• ACTIVITY: The records are to be copied word for word, and the pictures dropped.

• DATA SHOWN:

--- --- ---

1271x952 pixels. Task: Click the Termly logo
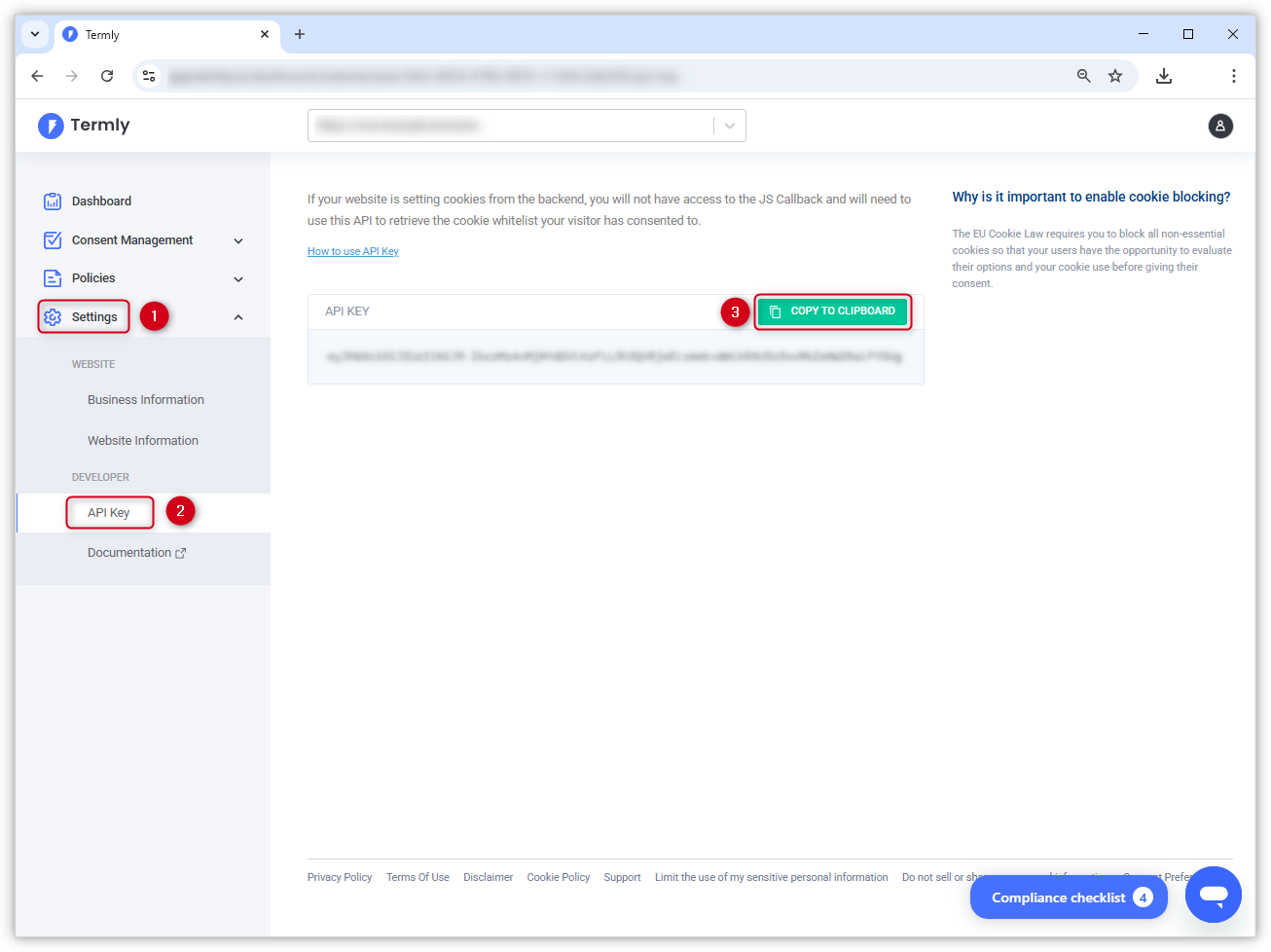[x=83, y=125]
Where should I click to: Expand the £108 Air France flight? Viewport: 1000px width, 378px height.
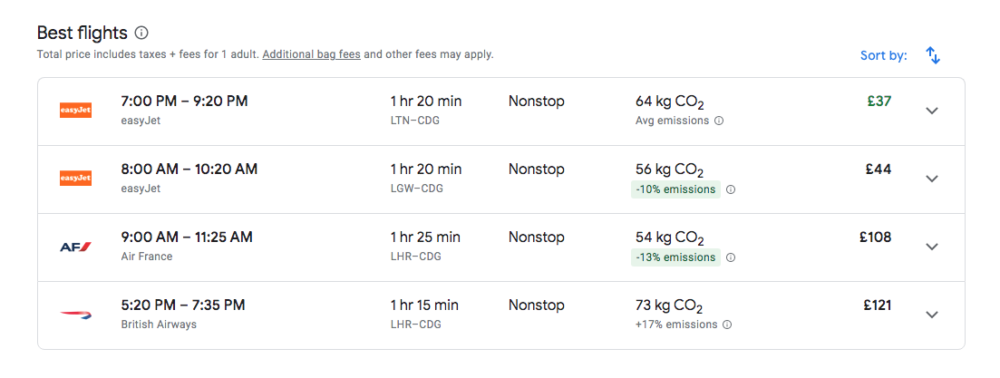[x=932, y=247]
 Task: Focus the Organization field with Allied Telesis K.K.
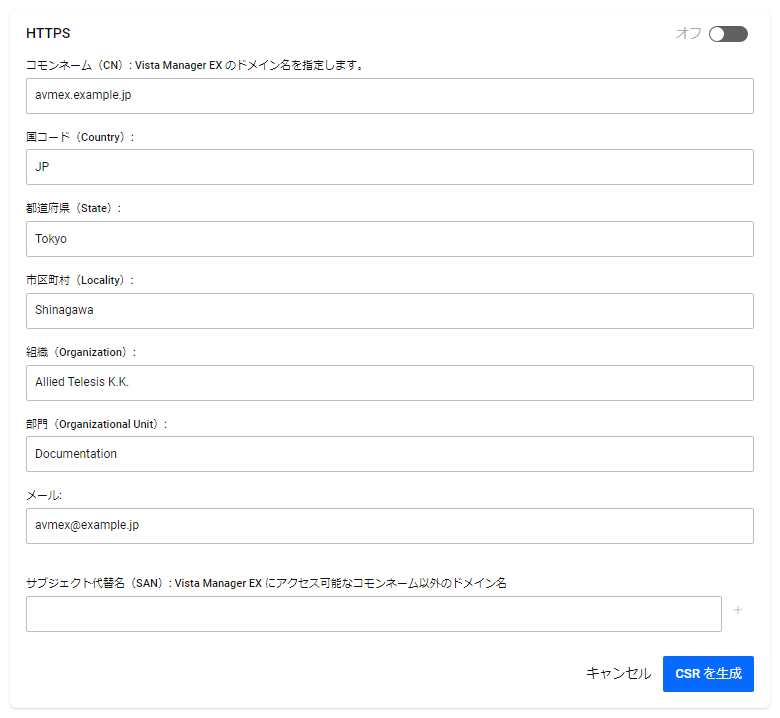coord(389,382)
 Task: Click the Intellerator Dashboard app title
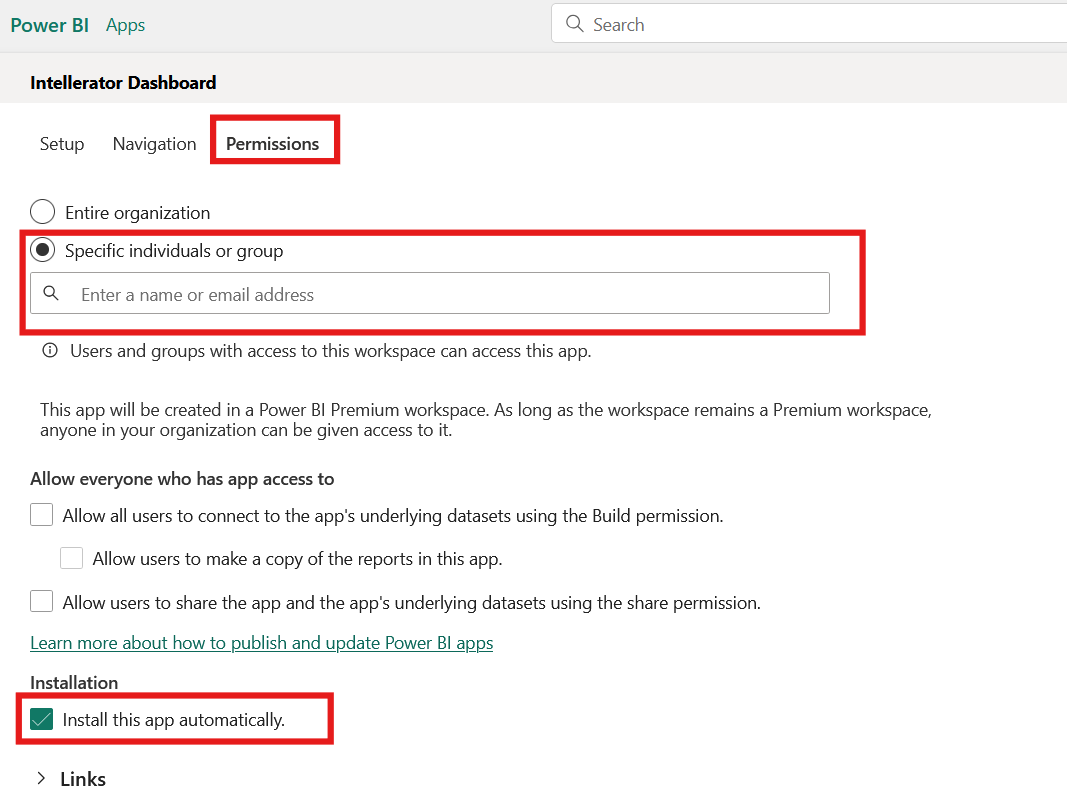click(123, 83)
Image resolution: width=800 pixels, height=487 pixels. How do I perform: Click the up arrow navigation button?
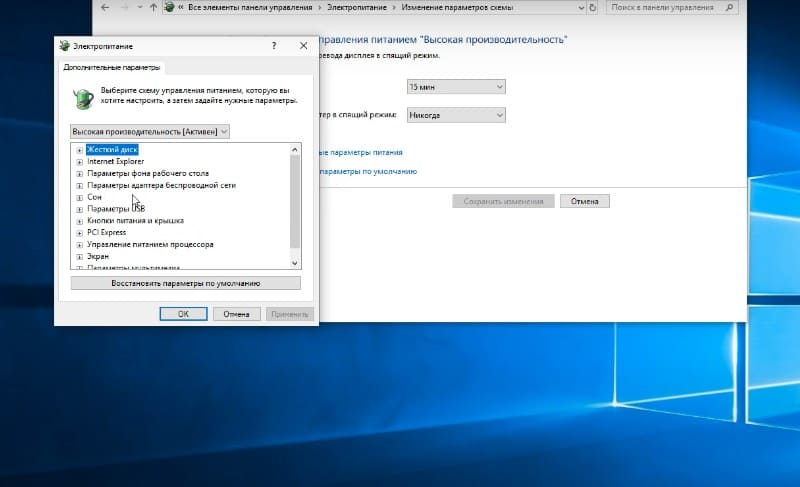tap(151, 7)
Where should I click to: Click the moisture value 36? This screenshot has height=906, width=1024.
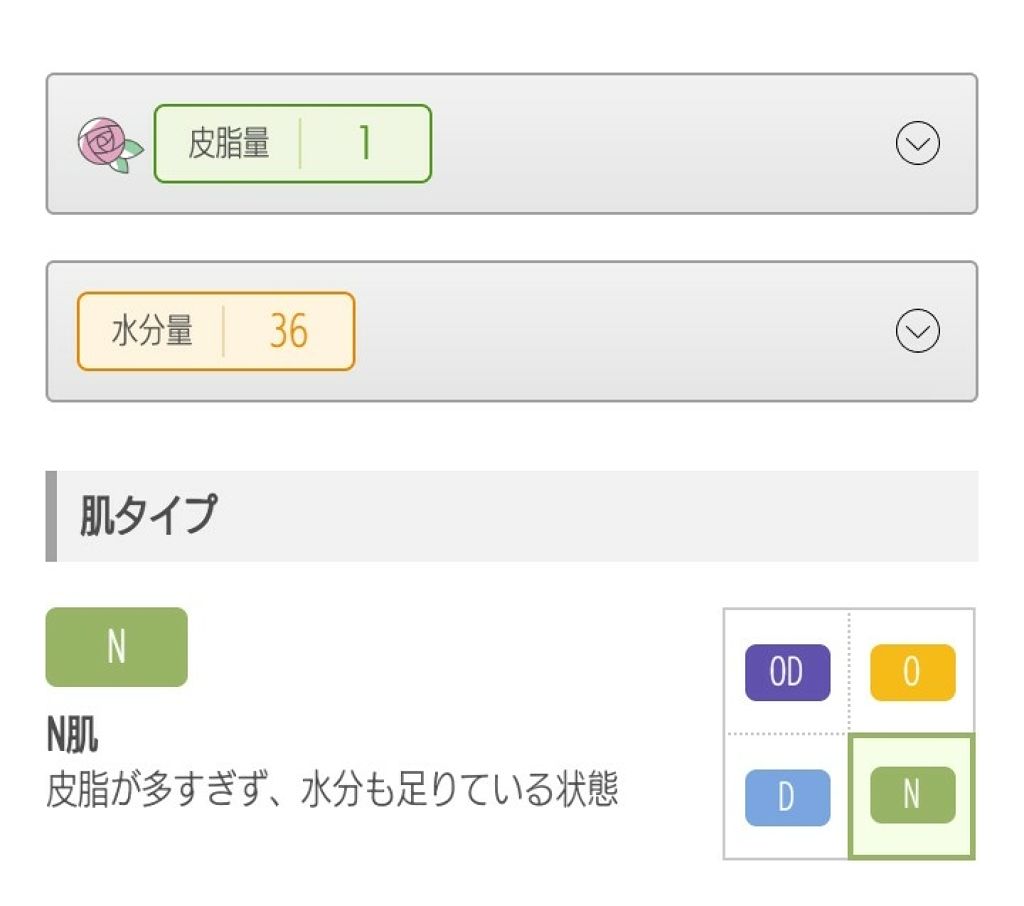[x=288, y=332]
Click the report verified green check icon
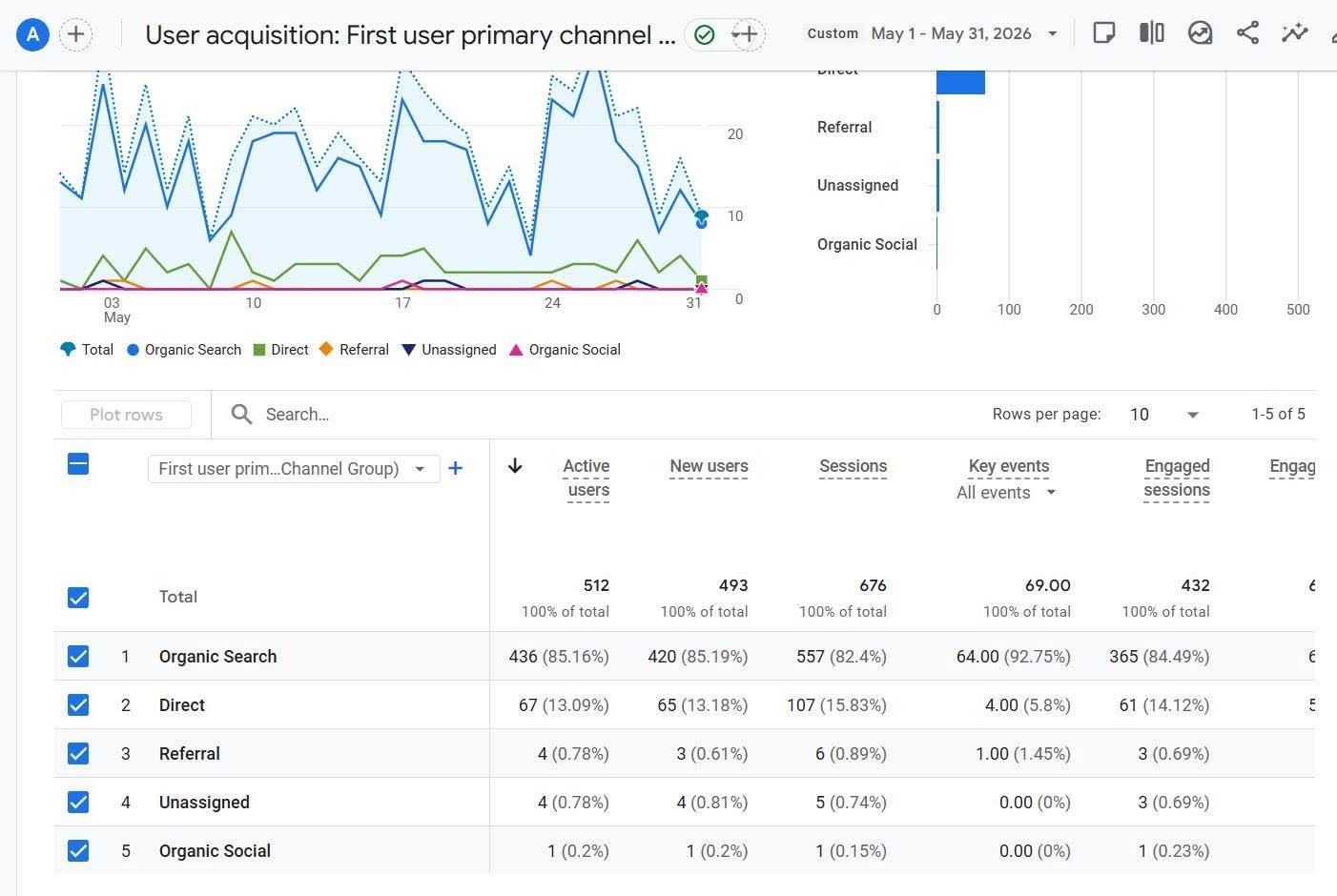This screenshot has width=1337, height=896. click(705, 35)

--- --- ---

• YOUR SOLUTION:
1271x952 pixels. Task: Click the Termly logo
[x=83, y=125]
Where should I click to: Expand the £108 Air France flight? Viewport: 1000px width, 378px height.
[x=932, y=247]
 Task: Focus the Organization field with Allied Telesis K.K.
coord(389,382)
 Task: Click the Intellerator Dashboard app title
click(123, 83)
Image resolution: width=800 pixels, height=487 pixels. How do I perform: Click the up arrow navigation button?
tap(151, 7)
Where should I click to: Click the moisture value 36? This screenshot has height=906, width=1024.
[x=288, y=332]
Click the report verified green check icon
This screenshot has width=1337, height=896. click(705, 35)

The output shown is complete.